ブランクとティップにも大きく手を入れました。実は元のブランク、逆並継構造の2ピース継ぎ目が相当に補強されておりました。日本の感覚からすると過剰ですが、このへんはやはりアメリカンです。またこの補強がベリー部の張りを作っており、アジング向けにはやや曲がり過ぎるきらいのある当ブランクにおいて、掛け感を演出するポイントでもありました。しかし今回、軽量化を図るにあたってブランク特性も1から見直しました。ソリッドティップは長め柔らかめで潮感度とキャスト時のウェイトの乗せやすさを重視していましたが、潮感度については驚異的な軽さとベイトならではの重心バランスによって、穂先が硬くてもかなり良好なことがわかりました。そこでソリッドを切り詰め、先径も太目に設定し、代わりに継ぎ目を加工して補強による突っ張りを消しました。結果、より竿全体のスロー感を活かしつつ、穂先の掛け感を向上。キャスト時は少し腕を選ぶものの、上級者ならジグ単でも竿全体の反発を使って射出できるようになりました。掛けた後はブランクとガイド双方のダンパー性能が発揮されます。太めの穂先は破損リスクの低減にも繋がります。

史上最軽量パックロッド
画像のバット側から3つ目ガイド部が元々の継ぎ目でした。ここを加工しています。

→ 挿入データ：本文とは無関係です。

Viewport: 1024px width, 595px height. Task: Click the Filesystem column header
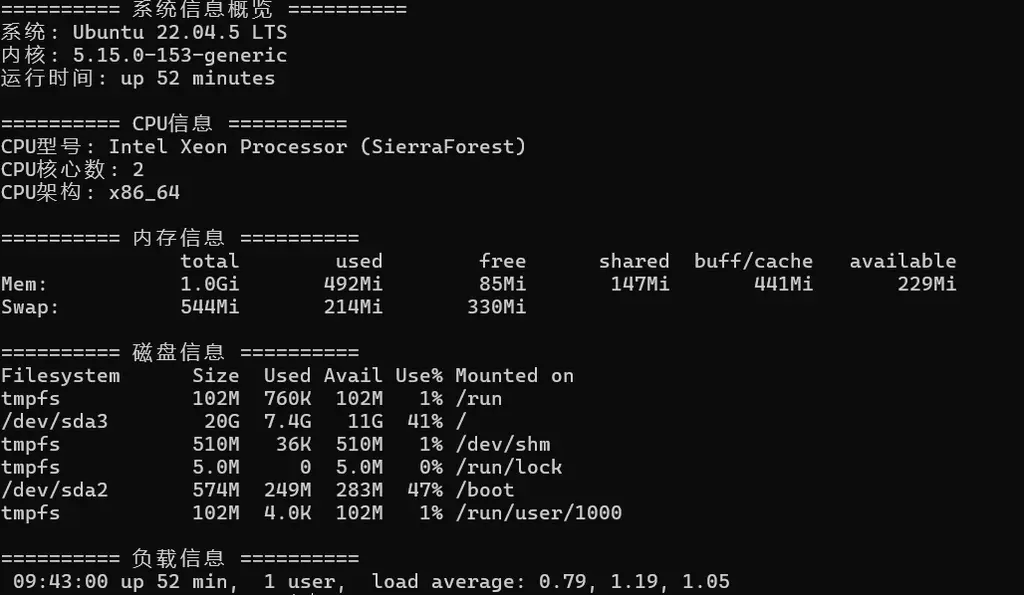coord(61,376)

実物は画像の印象以上に全体で負荷を受け止めるアクションです。

2か所の新設継ぎ目は、穂先側はゾディアスの折れ竿を追い込んで研磨、バット側は現行ワールドシャウラの折れ竿を追い込んで研磨。薄肉ながら十分な耐久性を持ちます。継ぎ目によるパワー感・アクションの変化を考慮してブランク長も微調整。この時点でパック化前よりも軽量化に成功していましたが、なんとか大台に乗せたい想いが。グリップ構造を改めて見直します。

結果として、某氏の思想に少し寄っていきます。パイプグリップであることは個人的拘りでもありましたが、重量面では不利。またベイトタックルの強みを活かすうえではパーミング性能の向上を図る方向が良い。そのためにはパイプは邪魔にすらなる。一旦の答えとしてはグリップを超ショート化しパイプはスレッドスクリュー部まで。更に開口部を広げ、エンドグリップをパーミング時に1フィンガーから3フィンガーまで引っ掛かりとなる位置に極小配置。これで操作感も向上しつつ貴重な1gを稼げます。いちおう各指本数に対応しますが、3フィンガーでキャストからファイトまで常に同じ握りで使うのが気持ち良いです。パック化前よりあらゆる操作にスピード感を得た、まさにUpdraftな使用感です。

4ft10inですが、ブランク有効長はあのベイトアジングロッド決定版と言われるクリアブルー社のBFマスターに迫ります。とはいえあくまでライトゲームをどこでも最大限楽しむことがこの竿の着地点。小川の雑魚から管釣り大物レインボーまでも相手にします。

史上最軽量パックロッド
エンド色はスレッドに合わせてクリアエメラルドグリーンに
史上最軽量パックロッド
パッツン系アジングロッドでは得られない竿全体でいなすフィーリングは、釣りを楽しくしてくれます

あとがき : 竿を継ぎ 人を紡ぐ

というわけでしばらくは耐久性確認もかねてしばらく使い込みますが、負荷テストを行った感じまず問題ないでしょう。仕舞40cmなのでどこにでも連れていけます。形状記憶なので輸送中のガイド破損もありません。いつでもどこでも最高のロッドを使うことができる喜び。また競うべきではないと思いつつ、以前購入しながら折ってしまったモーリスグラファイトワークス×モンスターキスの伝説的パックロッドnude(たしか34gくらい)の半分どころか1/3に迫る重量で、よりラフに使え更に高感度な点は個人的に満足です。どちらも尊敬する2大メーカーなので。

このブログの目的の一つに、タイトル通りロッドビルドを通じて人とのご縁を継ぐことがあります。この竿はそういったご縁によって創ることができたものだなぁと勝手に感じております。ブランクを共同購入したメンバーは今でもコアな情報交換を行っていますし、私が素人なりに色々なアイデアを考え作ることができるのも皆様からの依頼品に鍛えて頂いたからです。改めて皆様に感謝です。

そしてこれは2021年時点での着地点です。まだまだ先はあると感じています。重量も、おそらく10ftモデルをベースにするだけでもあと0.5gは削れますし、性能面も終わりはありません。加工技術ははっきり言っておそまつ。いろいろな意味で更にUpdraftしていけるよう精進したいと思います。ヲタク特有の早口長文にお付き合い頂きありがとうございました。